• [EXERCISE] With the first line as the start and the line containing "Task: Click the $0.7000 price axis label" as the end, write out every line of the records exactly.

-------- MATERIAL SHOWN

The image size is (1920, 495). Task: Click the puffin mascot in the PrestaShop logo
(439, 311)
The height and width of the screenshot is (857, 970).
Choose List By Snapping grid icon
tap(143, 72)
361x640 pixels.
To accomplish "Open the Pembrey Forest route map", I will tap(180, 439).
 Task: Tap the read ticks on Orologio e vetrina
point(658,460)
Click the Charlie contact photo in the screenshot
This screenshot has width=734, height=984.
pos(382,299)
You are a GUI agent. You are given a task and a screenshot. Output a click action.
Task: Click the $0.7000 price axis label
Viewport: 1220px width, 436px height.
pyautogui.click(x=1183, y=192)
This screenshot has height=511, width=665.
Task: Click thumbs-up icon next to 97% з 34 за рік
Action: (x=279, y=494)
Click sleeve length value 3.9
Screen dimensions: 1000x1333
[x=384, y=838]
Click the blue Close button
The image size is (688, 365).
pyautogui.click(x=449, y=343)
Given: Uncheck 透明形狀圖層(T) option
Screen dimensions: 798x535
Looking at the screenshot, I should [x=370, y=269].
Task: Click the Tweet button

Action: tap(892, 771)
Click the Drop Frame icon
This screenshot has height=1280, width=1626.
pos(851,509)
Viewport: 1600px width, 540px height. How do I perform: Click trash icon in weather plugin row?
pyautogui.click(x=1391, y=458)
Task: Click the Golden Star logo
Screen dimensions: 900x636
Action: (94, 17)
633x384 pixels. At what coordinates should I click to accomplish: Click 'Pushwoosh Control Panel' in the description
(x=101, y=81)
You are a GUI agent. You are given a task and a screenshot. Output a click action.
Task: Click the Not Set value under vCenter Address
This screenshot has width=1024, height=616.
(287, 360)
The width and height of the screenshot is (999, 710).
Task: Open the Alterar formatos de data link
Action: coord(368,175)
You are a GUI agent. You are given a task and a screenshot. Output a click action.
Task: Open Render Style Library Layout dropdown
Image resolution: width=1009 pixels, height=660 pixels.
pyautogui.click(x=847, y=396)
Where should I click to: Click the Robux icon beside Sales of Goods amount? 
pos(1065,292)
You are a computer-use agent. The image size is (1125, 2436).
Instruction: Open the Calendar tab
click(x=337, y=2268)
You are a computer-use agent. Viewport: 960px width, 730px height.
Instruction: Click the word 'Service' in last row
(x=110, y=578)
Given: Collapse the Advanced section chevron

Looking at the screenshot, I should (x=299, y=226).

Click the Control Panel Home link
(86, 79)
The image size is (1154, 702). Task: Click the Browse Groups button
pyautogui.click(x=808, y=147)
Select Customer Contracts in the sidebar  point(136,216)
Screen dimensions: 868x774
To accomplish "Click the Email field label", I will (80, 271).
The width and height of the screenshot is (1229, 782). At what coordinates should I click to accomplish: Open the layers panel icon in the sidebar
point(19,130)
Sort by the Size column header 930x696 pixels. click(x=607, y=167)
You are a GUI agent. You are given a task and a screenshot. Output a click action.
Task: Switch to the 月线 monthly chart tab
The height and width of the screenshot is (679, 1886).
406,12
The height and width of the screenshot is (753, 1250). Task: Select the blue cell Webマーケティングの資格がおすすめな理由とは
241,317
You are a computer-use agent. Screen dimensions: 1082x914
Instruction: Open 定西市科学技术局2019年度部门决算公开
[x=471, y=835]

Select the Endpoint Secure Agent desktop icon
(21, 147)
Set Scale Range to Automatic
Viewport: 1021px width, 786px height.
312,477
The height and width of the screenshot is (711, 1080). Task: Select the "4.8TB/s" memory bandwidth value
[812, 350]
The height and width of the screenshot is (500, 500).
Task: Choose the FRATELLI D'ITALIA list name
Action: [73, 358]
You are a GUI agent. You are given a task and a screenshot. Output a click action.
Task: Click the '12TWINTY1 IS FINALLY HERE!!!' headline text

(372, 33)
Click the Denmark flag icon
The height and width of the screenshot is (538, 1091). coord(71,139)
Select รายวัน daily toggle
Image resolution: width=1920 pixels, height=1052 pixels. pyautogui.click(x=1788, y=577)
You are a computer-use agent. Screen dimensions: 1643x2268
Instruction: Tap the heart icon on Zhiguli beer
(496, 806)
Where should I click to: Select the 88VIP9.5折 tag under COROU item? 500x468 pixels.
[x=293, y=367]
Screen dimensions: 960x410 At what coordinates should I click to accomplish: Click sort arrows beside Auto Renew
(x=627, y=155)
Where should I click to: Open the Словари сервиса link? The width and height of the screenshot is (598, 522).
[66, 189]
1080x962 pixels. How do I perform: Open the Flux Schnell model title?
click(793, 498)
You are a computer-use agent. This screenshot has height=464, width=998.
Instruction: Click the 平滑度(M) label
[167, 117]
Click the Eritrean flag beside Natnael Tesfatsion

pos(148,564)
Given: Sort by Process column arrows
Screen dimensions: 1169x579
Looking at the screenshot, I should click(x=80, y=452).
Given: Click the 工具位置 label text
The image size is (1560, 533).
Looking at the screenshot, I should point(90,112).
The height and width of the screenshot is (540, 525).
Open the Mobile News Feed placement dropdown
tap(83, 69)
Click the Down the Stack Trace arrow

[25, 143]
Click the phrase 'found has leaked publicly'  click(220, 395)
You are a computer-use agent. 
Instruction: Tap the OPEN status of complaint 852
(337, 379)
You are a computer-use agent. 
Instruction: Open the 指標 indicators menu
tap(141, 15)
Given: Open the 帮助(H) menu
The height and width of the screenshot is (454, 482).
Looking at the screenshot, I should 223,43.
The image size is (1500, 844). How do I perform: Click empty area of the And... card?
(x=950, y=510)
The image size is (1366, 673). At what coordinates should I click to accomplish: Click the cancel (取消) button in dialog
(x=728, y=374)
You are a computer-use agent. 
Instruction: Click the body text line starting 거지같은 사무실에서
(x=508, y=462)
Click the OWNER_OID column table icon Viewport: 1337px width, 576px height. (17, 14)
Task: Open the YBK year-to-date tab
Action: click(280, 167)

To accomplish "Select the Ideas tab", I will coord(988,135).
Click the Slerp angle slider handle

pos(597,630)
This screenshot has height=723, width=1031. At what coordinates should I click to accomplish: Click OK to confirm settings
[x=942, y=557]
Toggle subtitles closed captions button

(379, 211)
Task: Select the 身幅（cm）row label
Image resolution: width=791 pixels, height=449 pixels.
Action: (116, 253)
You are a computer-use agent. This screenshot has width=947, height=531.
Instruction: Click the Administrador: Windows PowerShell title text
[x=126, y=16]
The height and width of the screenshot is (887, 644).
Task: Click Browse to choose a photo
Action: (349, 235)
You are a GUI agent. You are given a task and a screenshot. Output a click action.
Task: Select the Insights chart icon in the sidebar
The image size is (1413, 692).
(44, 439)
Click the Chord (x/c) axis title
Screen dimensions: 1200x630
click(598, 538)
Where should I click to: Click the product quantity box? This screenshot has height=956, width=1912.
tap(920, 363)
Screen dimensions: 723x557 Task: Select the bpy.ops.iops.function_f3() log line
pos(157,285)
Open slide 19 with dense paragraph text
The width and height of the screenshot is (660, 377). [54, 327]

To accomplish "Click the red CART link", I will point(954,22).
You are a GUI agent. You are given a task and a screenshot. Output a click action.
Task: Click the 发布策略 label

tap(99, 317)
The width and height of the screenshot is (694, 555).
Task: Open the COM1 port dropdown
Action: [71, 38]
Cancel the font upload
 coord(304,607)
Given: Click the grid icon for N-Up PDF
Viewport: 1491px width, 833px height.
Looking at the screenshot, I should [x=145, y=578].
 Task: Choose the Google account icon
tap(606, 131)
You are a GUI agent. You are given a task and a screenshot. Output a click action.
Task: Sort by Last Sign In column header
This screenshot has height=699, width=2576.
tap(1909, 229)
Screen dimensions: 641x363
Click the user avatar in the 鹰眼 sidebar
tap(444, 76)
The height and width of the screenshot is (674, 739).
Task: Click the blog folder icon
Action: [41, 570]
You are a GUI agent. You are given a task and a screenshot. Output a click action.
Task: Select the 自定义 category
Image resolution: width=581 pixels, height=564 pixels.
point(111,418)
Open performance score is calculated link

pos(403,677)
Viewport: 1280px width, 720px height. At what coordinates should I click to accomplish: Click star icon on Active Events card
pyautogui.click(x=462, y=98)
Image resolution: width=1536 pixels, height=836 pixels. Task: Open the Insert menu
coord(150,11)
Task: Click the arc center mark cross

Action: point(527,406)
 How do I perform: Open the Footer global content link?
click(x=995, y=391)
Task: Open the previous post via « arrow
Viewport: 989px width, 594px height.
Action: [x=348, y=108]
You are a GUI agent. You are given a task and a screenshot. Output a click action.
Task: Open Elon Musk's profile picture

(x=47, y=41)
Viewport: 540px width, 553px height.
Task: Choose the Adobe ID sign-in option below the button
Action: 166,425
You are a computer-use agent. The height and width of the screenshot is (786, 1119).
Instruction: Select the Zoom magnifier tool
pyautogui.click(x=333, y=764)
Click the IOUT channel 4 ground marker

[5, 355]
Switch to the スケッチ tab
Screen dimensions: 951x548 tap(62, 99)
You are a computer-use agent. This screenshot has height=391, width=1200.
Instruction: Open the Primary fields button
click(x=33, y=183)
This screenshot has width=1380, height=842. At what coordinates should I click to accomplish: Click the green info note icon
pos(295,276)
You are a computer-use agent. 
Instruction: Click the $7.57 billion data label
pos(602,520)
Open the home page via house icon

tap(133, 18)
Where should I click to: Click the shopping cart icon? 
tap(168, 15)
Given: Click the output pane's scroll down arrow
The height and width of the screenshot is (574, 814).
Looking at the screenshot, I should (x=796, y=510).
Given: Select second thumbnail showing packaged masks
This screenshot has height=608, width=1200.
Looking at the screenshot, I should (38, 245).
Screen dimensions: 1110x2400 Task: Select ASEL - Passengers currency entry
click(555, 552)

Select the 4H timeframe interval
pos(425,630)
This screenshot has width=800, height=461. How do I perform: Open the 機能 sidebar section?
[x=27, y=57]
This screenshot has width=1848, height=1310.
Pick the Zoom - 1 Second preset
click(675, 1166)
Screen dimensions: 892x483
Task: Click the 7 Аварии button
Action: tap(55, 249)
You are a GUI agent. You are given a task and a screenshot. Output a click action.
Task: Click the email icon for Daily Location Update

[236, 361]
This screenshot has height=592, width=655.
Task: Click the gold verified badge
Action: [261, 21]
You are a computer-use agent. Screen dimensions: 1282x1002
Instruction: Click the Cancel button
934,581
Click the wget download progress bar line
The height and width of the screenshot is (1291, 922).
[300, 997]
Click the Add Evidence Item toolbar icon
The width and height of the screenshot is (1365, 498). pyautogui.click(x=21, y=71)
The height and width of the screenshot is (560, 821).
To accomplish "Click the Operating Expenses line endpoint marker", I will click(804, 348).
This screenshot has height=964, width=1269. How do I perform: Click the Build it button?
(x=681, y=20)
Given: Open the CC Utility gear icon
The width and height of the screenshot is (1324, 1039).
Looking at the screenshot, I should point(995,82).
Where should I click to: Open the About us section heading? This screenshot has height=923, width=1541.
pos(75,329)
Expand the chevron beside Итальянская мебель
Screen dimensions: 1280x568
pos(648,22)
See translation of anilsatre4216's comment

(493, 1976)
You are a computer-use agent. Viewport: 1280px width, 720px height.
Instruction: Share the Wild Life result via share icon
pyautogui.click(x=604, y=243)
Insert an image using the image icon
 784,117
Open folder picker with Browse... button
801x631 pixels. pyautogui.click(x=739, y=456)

----------------

• [FINAL ANSWER]
The image size is (1920, 495). Task: Click the puffin mascot in the PrestaShop logo
(439, 311)
The height and width of the screenshot is (857, 970).
Choose List By Snapping grid icon
tap(143, 72)
361x640 pixels.
To accomplish "Open the Pembrey Forest route map", I will tap(180, 439).
 Task: Tap the read ticks on Orologio e vetrina
point(658,460)
Click the Charlie contact photo in the screenshot
This screenshot has width=734, height=984.
pos(382,299)
You are a GUI agent. You are given a task and a screenshot. Output a click action.
Task: Click the $0.7000 price axis label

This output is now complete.